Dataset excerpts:
══════

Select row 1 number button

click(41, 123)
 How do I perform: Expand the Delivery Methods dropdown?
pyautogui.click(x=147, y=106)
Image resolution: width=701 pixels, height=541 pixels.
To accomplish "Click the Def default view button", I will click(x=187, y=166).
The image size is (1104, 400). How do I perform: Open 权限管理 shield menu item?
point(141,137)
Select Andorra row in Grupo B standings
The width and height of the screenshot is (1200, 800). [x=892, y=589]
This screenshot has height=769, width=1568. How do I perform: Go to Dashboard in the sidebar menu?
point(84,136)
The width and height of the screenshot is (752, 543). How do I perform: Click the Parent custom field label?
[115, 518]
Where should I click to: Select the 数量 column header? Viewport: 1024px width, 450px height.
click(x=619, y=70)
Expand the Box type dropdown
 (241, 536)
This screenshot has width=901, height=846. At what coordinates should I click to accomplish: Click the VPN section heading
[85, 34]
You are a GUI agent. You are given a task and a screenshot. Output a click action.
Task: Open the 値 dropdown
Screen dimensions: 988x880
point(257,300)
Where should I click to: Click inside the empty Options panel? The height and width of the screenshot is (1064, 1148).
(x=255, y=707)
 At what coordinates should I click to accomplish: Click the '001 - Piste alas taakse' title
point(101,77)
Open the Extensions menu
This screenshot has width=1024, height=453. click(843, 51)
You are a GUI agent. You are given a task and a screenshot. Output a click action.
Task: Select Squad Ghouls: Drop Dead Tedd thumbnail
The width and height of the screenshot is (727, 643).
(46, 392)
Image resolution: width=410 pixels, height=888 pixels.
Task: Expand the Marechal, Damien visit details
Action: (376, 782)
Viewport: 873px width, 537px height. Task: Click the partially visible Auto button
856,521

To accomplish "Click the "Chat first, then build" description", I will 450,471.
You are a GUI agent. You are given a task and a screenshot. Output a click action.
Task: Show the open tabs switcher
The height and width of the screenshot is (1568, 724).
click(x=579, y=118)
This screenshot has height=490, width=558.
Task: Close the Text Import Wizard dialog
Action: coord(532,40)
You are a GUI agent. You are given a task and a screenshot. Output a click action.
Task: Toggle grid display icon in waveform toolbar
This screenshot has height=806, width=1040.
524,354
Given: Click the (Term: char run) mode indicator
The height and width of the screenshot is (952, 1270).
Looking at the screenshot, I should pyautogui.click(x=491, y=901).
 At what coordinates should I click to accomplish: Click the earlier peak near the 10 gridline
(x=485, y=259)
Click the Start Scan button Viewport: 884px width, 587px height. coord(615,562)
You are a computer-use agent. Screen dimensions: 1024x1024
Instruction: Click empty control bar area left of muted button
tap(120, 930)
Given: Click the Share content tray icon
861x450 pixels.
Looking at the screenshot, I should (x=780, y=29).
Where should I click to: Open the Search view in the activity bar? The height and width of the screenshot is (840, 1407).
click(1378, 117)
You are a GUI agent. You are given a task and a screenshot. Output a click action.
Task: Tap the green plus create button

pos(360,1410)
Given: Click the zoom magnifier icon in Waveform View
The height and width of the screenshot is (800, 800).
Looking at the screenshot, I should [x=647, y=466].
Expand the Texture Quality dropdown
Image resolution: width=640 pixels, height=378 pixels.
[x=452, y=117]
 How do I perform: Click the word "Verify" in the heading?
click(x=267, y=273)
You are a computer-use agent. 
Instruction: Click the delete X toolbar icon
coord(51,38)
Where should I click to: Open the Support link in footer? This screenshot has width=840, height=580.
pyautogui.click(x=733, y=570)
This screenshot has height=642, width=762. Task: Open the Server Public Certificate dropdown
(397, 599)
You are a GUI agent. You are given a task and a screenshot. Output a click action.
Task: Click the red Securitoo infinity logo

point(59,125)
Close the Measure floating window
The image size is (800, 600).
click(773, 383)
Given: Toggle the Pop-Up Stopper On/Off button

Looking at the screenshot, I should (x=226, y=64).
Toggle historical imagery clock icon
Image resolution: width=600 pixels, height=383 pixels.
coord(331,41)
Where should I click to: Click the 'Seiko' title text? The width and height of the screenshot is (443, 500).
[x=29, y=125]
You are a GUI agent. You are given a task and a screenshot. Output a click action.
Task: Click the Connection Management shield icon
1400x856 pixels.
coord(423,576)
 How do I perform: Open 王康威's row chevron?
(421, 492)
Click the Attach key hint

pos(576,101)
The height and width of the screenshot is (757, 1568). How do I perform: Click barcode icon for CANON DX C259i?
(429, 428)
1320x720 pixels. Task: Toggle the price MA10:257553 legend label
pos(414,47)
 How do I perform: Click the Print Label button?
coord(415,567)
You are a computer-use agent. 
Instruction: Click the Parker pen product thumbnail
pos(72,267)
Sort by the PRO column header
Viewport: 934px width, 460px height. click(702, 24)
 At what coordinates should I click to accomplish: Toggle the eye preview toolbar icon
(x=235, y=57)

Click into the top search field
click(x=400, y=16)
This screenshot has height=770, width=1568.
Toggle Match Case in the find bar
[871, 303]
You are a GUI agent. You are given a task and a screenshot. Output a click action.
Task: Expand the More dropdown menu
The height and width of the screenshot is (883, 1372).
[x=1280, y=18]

══════

■ Work to complete
Among the lines above, find those with the word "will". Copy them.

■ Exercise response
To accomplish "Click the Def default view button", I will click(x=187, y=166).
To accomplish "Click the "Chat first, then build" description", I will 450,471.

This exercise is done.